Grouping data into coherent segments to simplify processing and improve retrieval.
Chunking strategy in AI and machine learning refers to the practice of dividing large or complex data into smaller, semantically coherent segments before processing. Rather than treating a continuous stream of information as an undifferentiated whole, chunking imposes structure that makes downstream tasks — such as parsing, retrieval, or pattern recognition — more tractable. The approach draws conceptual inspiration from cognitive psychology, where human working memory is known to handle grouped units of information more efficiently than raw, unorganized input.
In natural language processing, chunking most commonly appears in two distinct contexts. The first is syntactic chunking, where sentences are segmented into noun phrases, verb phrases, and other grammatical constituents as an intermediate step between tokenization and full parsing. The second, and increasingly prominent, context is retrieval-augmented generation (RAG) pipelines, where long documents are split into overlapping or fixed-size text chunks before being embedded and stored in vector databases. The chunking strategy chosen — whether by sentence, paragraph, token count, or semantic boundary — directly affects the quality of retrieved context and, consequently, the accuracy of generated responses.

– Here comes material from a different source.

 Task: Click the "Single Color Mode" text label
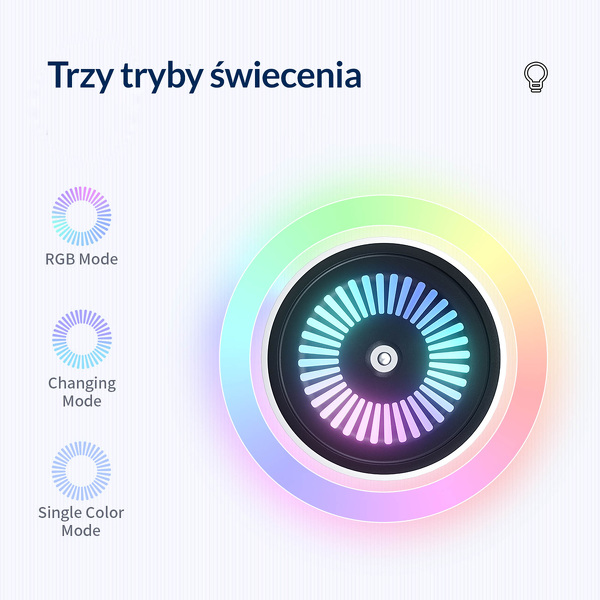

The mechanics of chunking involve trade-offs between chunk size and information density. Smaller chunks improve retrieval precision but may lose surrounding context; larger chunks preserve coherence but can dilute relevance signals. Sophisticated strategies use recursive splitting, sliding windows with overlap, or semantic similarity thresholds to determine boundaries, ensuring that chunks remain self-contained and meaningful. Some approaches also attach metadata — such as document source, section heading, or position — to each chunk to aid ranking and filtering during retrieval.
Chunking strategy has become a critical engineering decision in modern LLM-based applications, where the quality of retrieved information is a primary bottleneck for system performance. Poor chunking can cause models to miss relevant facts or receive incoherent context, while well-designed chunking significantly improves factual grounding and response quality. As vector search and RAG architectures have matured, chunking has evolved from a simple preprocessing step into a nuanced design discipline with measurable impact on end-to-end system accuracy.